Really what it comes down to – and it might sound very elementary and it might sound very simplistic – you just have to treat people nicely. You have to understand that everybody has a right over you, and everybody has a right to live according to their natural course of living, and we seek to confine and restrict and force people to be something that they are not, this is what is problematic.
Not everyone will fit into our archetype or our stereotype of what we believe is proper. And we have to let people go through certain realms, where we can still be a source of support for them, despite the fact that they might be a little bit different from we are.

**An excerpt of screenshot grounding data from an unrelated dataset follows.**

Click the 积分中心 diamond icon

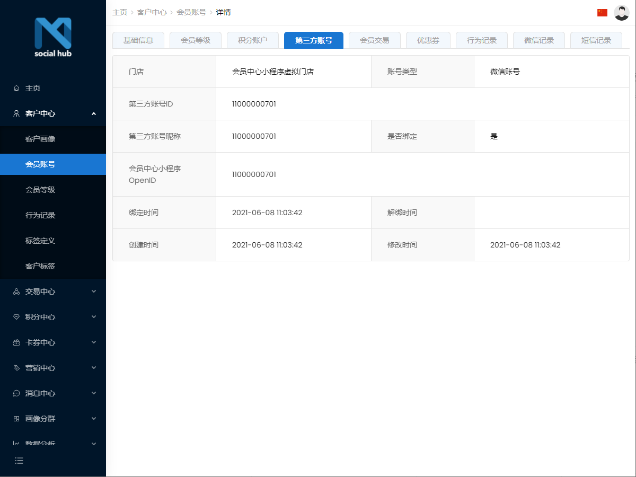16,317
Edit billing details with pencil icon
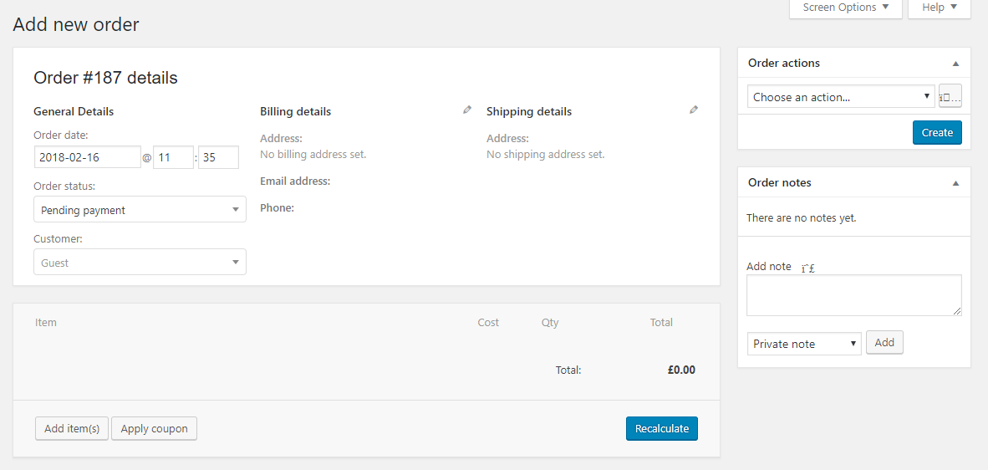The height and width of the screenshot is (470, 988). click(467, 110)
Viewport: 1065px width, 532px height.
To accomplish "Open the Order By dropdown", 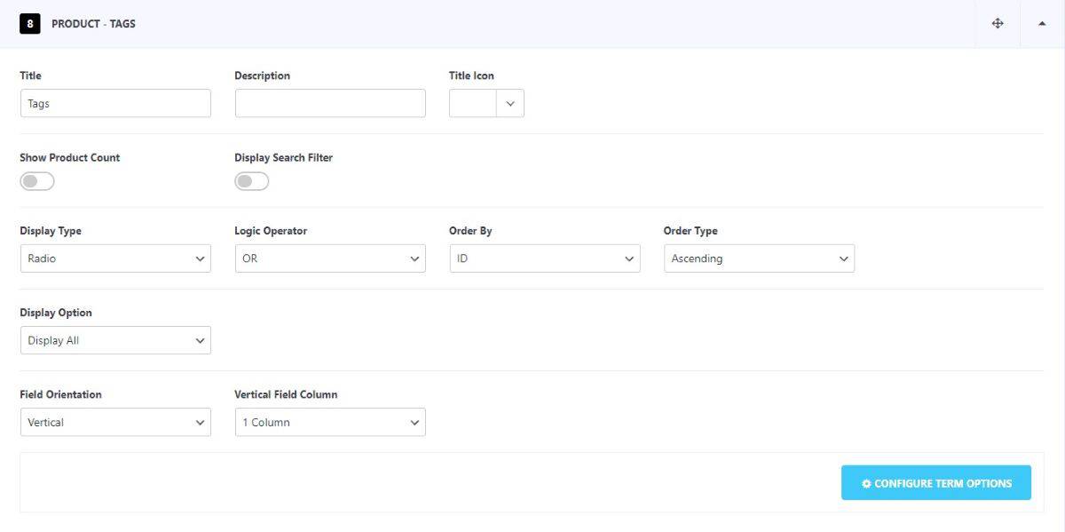I will (545, 258).
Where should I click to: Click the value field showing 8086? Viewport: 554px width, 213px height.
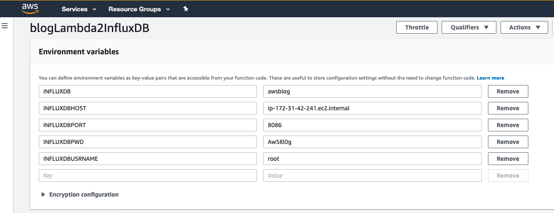[x=372, y=125]
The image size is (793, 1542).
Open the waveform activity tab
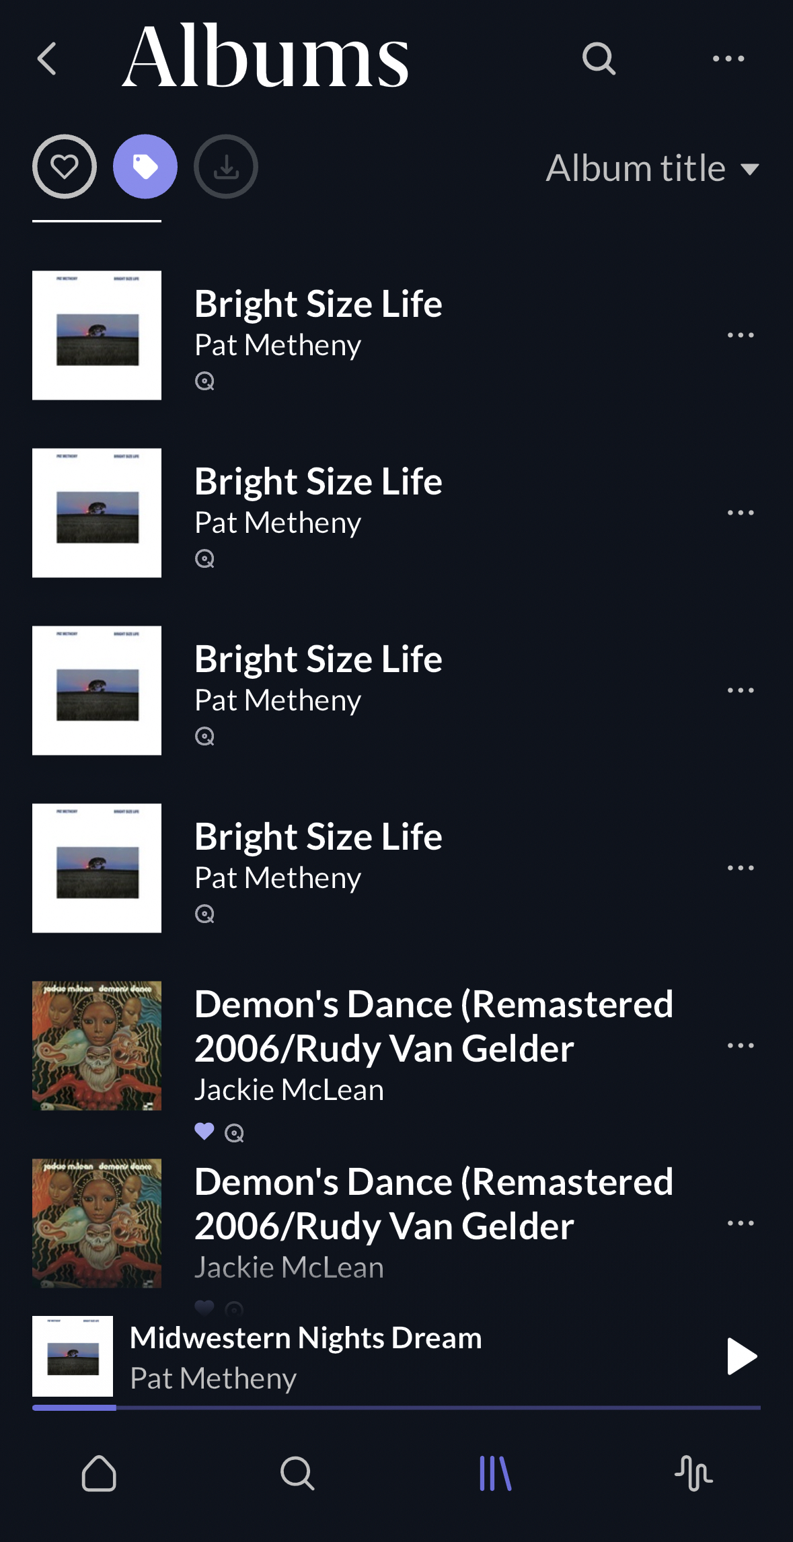(x=693, y=1473)
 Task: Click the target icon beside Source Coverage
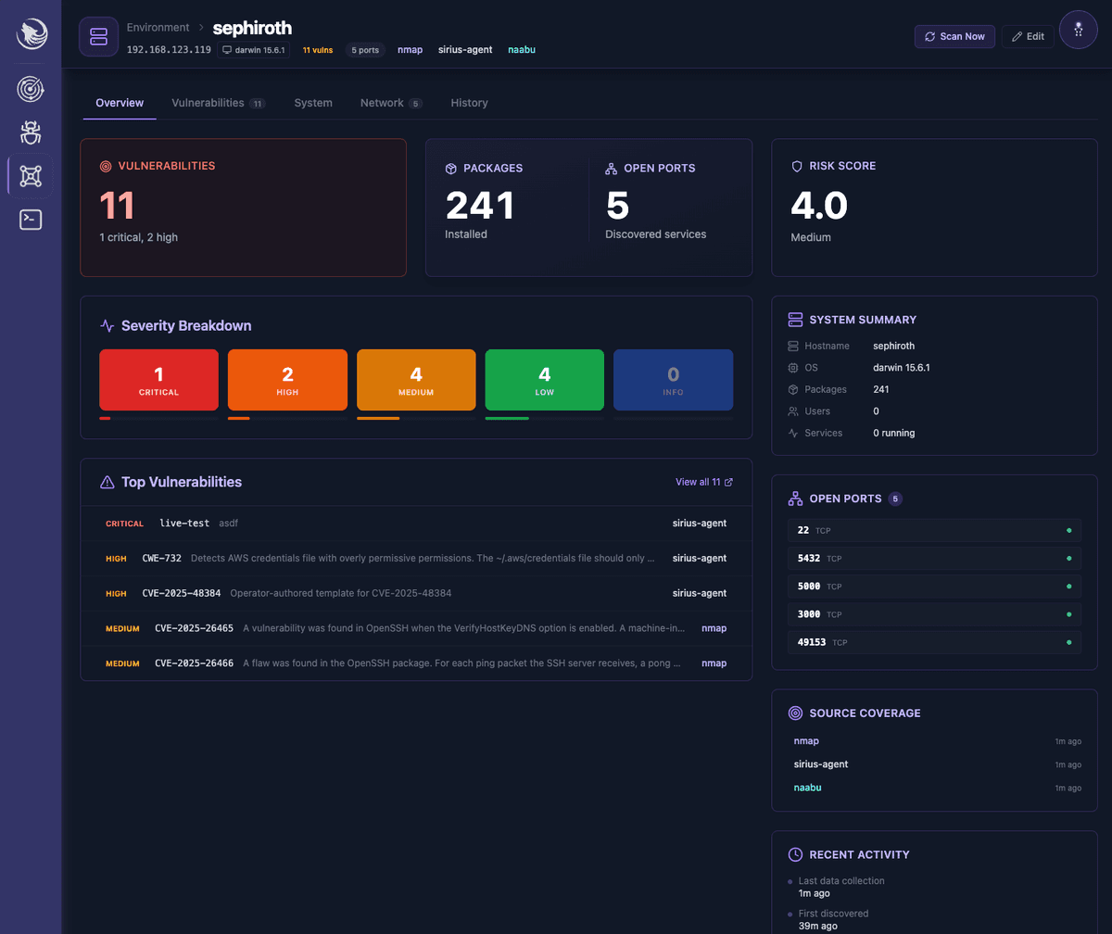pyautogui.click(x=794, y=713)
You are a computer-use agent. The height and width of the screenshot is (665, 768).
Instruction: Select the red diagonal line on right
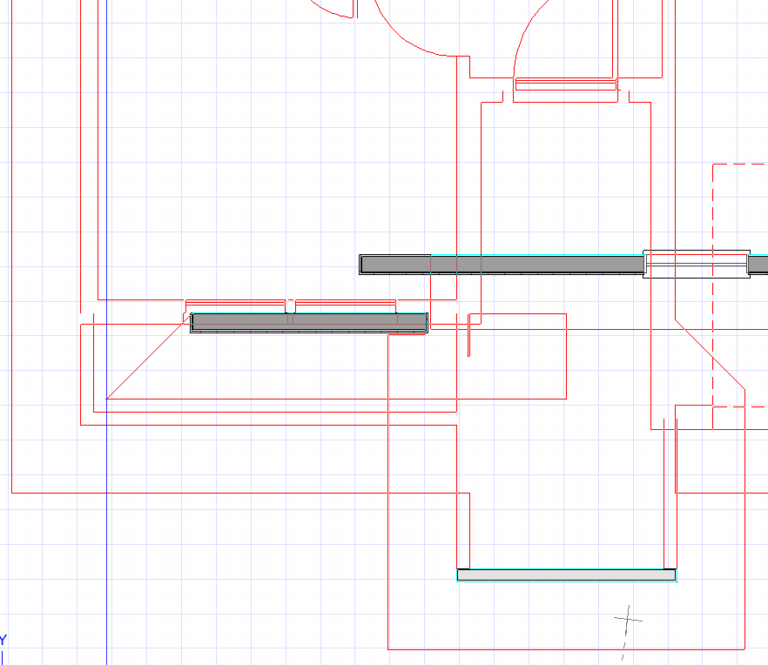(x=710, y=355)
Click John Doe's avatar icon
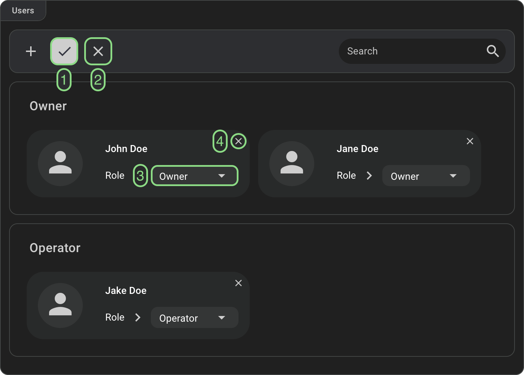This screenshot has height=375, width=524. 60,163
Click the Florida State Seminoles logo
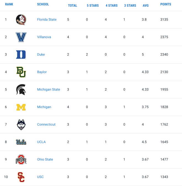 click(x=21, y=20)
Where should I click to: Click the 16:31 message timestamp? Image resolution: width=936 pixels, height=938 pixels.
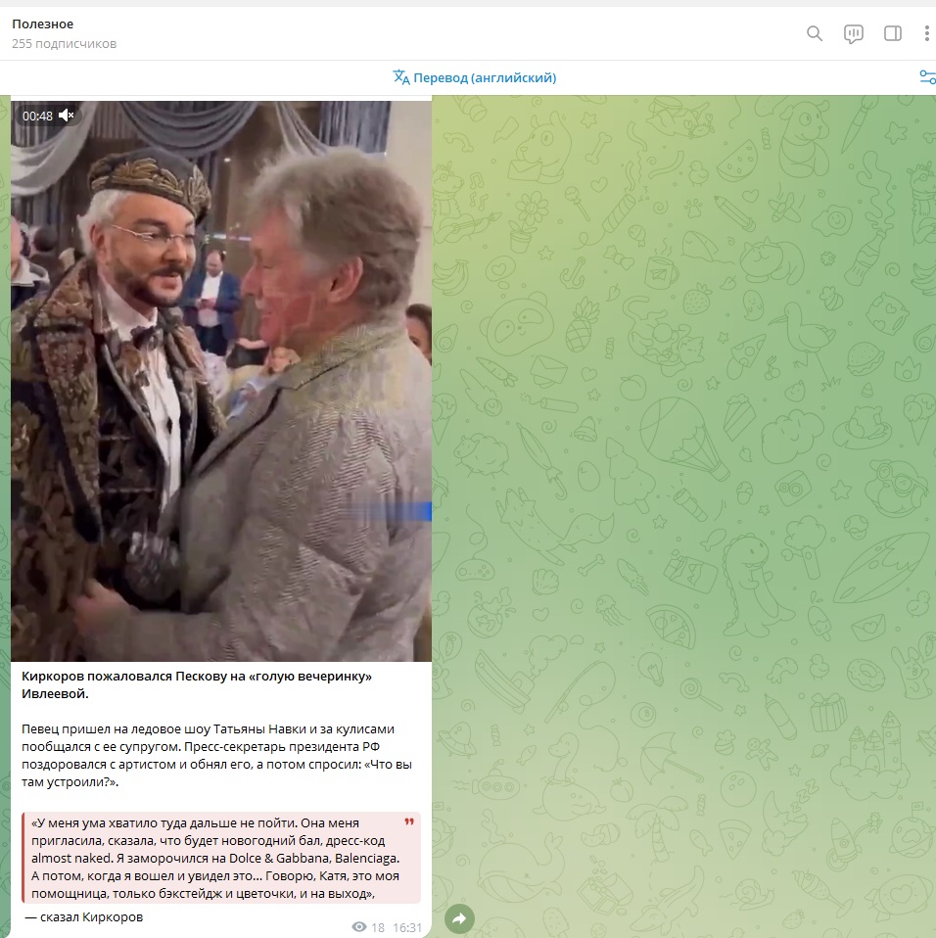(407, 927)
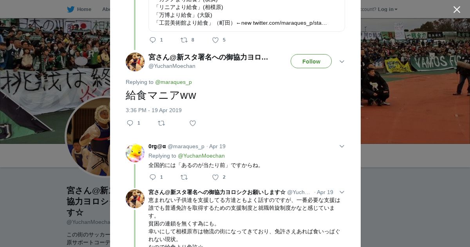Expand the main tweet's options chevron
Viewport: 470px width, 247px height.
(x=342, y=62)
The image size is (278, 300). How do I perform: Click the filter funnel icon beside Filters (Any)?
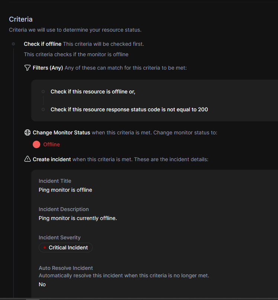point(27,68)
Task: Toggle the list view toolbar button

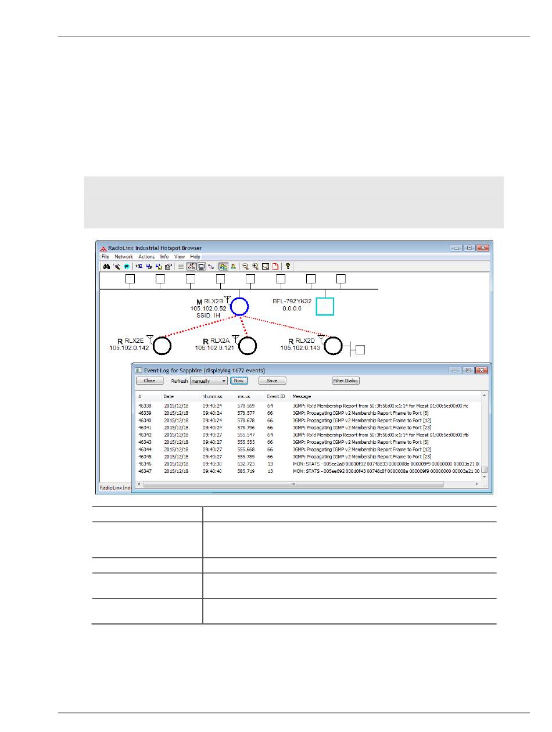Action: (181, 267)
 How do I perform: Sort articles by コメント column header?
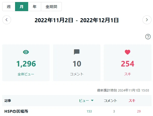tap(110, 101)
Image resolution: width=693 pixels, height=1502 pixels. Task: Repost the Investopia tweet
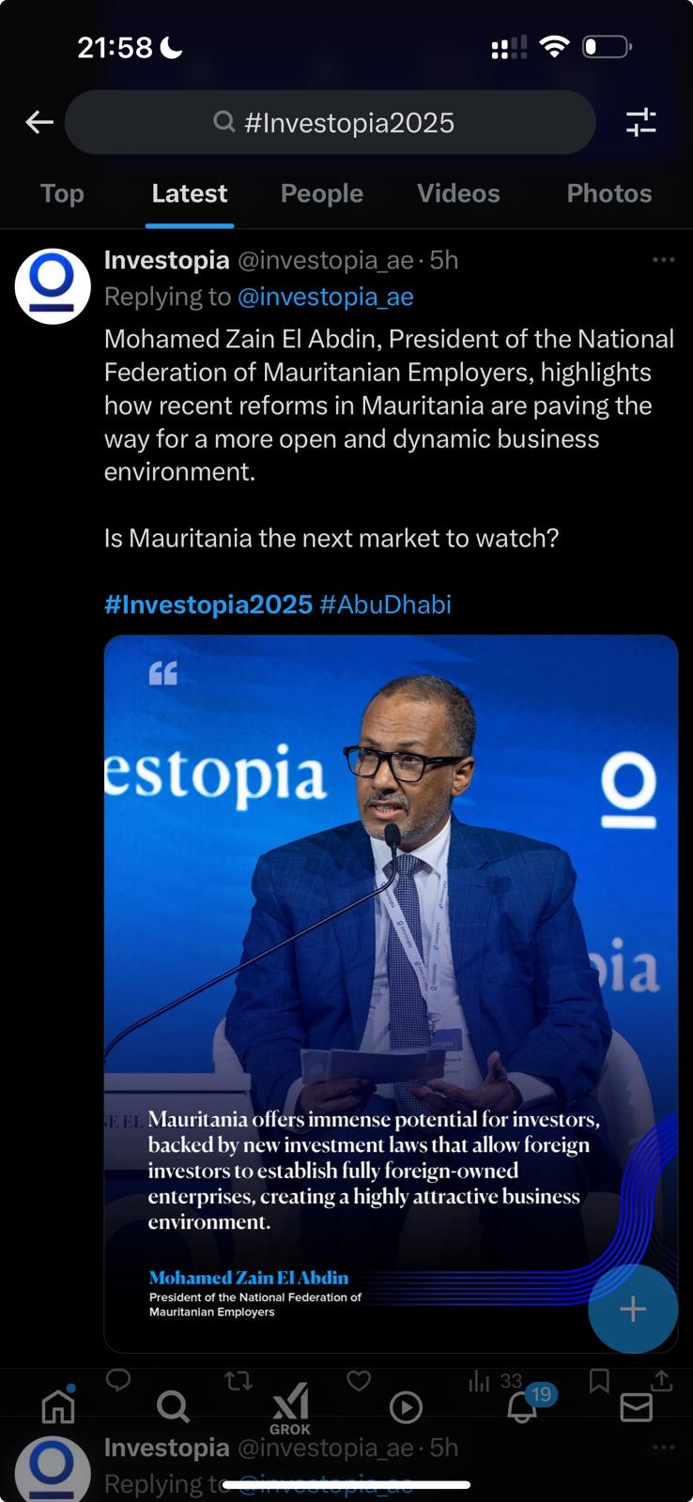tap(239, 1380)
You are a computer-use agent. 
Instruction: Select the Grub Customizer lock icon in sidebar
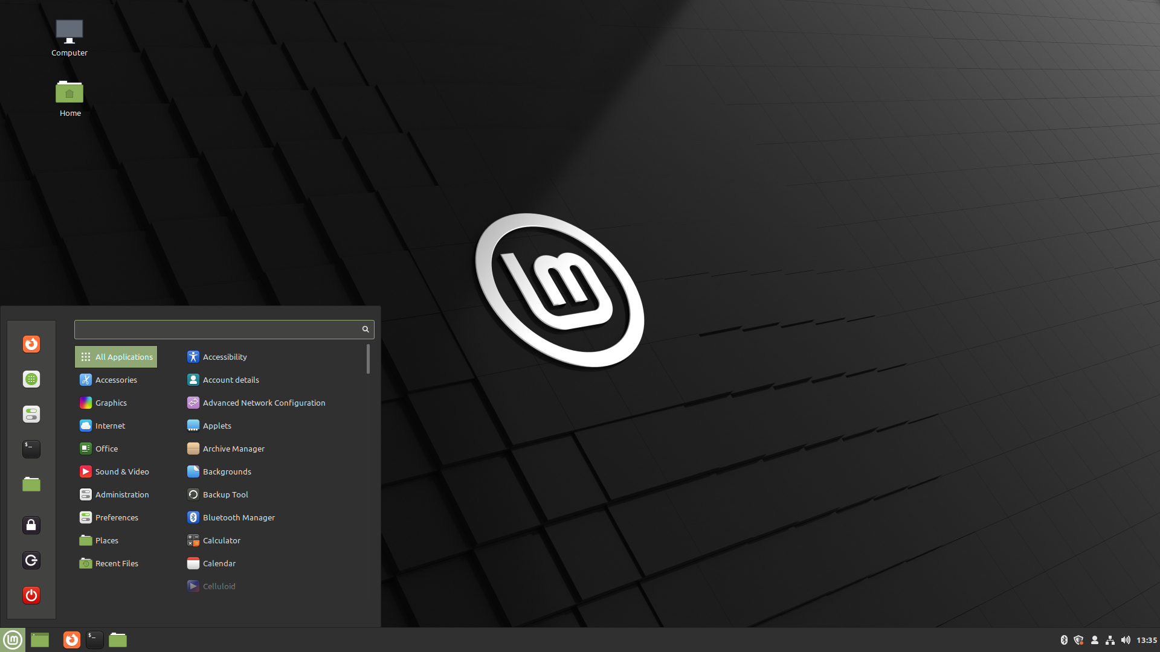point(32,525)
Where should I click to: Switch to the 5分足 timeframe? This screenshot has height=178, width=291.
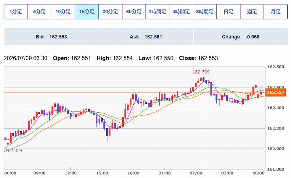[x=39, y=12]
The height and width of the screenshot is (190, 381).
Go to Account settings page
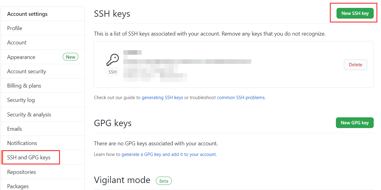pyautogui.click(x=17, y=43)
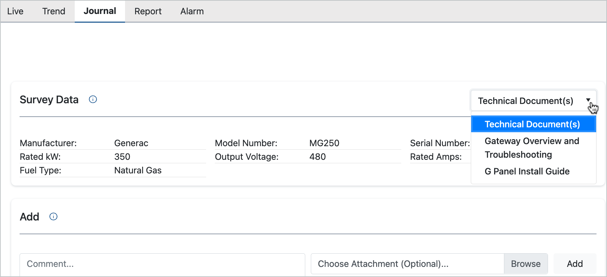Click the Add button next to Browse

tap(575, 264)
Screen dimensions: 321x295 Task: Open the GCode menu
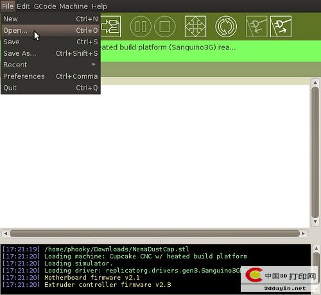coord(45,6)
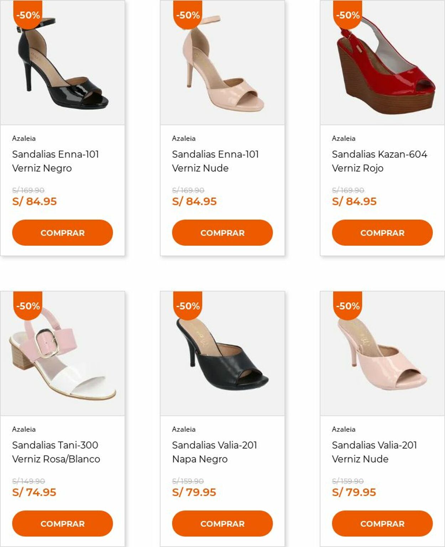Buy the Valia-201 Verniz Nude sandals

[382, 523]
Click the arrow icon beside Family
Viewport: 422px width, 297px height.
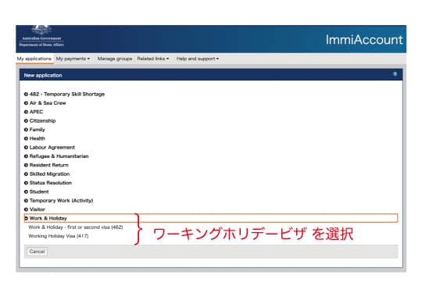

I pray that Allah ta’ala Allah’s angle grants you success in all of your endeavors and he grants you to continue to do the strength to do all of the work that you are doing. But you have to keep reminding yourself why you do what you do.
You have to let that be the motivation that you go out there and you understand that you can in fact make a difference in the society, because even if you can change the situation for one then you have made a very very drastic difference that can lay down the foundation that can bring down the change for many.
And so Insha Allah continue to do the work that you do and allow for yourself to grow and develop as people who are in position of authority so that your own personal development will benefit not only but will benefit the people that you will serve.
We have a story that I shared last night with a group of students at the faculty of education about a man who is a known author, and this man he seeks to get his inspiration for his work by going out into the world and looking at nature taking his inspiration from there.
And so this man goes to a shoreline to get some inspiration for his current project and as he is walking down the beach he sees a figure in the distance that looks like its doing some kind of dance. And so he becomes a little bit intrigued and he goes to see what this figure was doing. And as he gets closer he sees that its not doing any kind of dance but is picking something up off of the ground and throwing it into the sea.
And when he gets even closer he sees that the shoreline has been covered with thousands and thousands of starfish. And that there is a young boy who is picking up the fish and throwing them back into the water, so when he gets close to the boy he asks him, what are you doing? And the young boy he says I am throwing the fish into the water. And he says why are you doing this? And he says they have washed up onto the shore with the tide and if I don’t do so, they will become dehydrated and they will surely die.
And the man says to the boy after he looks up and down the shoreline and sees thousand and thousands of these fish that there is no way that you will be able to get all of them back into the water, what is the point of what you are doing? What difference will it really make? And the young boy looks at the man, he looks back down at the ground he picks up one of the fish, throws it into the sea and says ‘it made a difference to that one.’
So if you can make a difference even for one then try to make a difference even for one. Insha Allah that one will find himself or herself in a place where they can impact and affect many.
Iman Khalid Latif is the Executive Director and Chaplain for the Islamic Center at NYU. At the age of 24, his dedication to working across the boundaries of faith and culture lead to his appointment as the youngest chaplain in the history of the New York City Police department. In 2009 Imam Latif was named one of the 500 most influential Muslim in the world by Georgetown University’s Prince Alwaleed Bin Talaal Centre and the Royal Islamic Strategic Studies Center.